From the passage on fruit and vegetable eating, pull out the words from "People's country of" to "ate no fruit)." and copy them with nothing changed.

* _Page extract_:
+ + +

While geographical remoteness had some effect on people's consumption in 2007–08, the effect differed between fruit and vegetables. After adjusting for age, people in major cities and inner regional areas were slightly more likely to eat two or more serves of fruit than people in outer regional/remote areas (54% and 53% respectively compared with 49%). People in both inner regional and outer regional/remote areas ate more vegetables than people in major cities, with 47% and 46% respectively eating 3 or more serves a day compared with 39% of people in major cities.

People who lived in areas of most disadvantage (defined in terms of attributes like income, unemployment and educational attainment) reported eating less fruit than those in areas of least disadvantage. After adjusting for age, people in the most disadvantaged areas were almost twice as likely to eat no fruit (7% compared with 4%), and less likely to eat two or more serves of fruit per day (49%) than people who lived in areas of least disadvantage (57%). There was no significant difference in vegetable consumption between the two groups.

Country of birth

People's country of birth had some effect on consumption, but the effect differed for fruit and vegetables. In 2007–08, Australians born overseas were more likely to eat two or more serves of fruit a day (58% compared with 52% for those born in Australia), but less likely to eat three or more serves of vegetables a day (38% compared with 43%). Males born in Australia were the most likely to eat no fruit (8% compared with 4% of males born overseas). For females, 5% of those born in Australia and 3% of those born overseas ate no fruit).

+ + +

* _Material provided_:
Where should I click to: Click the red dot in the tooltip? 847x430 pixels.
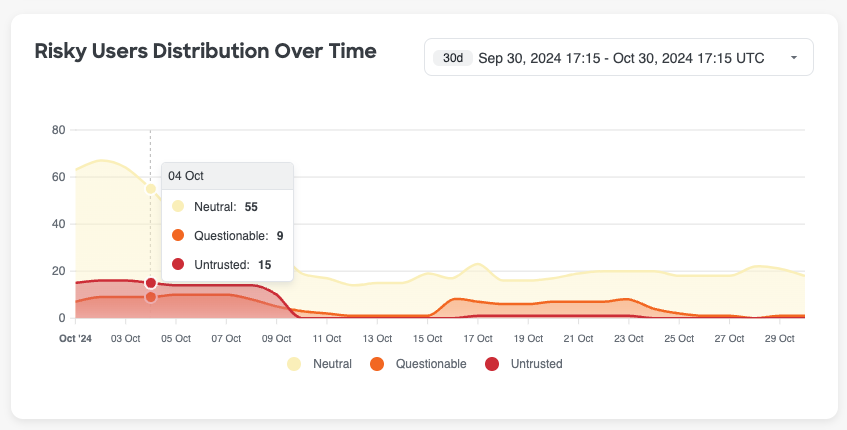tap(178, 264)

+ + +

* _Written reply_:
People's country of birth had some effect on consumption, but the effect differed for fruit and vegetables. In 2007–08, Australians born overseas were more likely to eat two or more serves of fruit a day (58% compared with 52% for those born in Australia), but less likely to eat three or more serves of vegetables a day (38% compared with 43%). Males born in Australia were the most likely to eat no fruit (8% compared with 4% of males born overseas). For females, 5% of those born in Australia and 3% of those born overseas ate no fruit).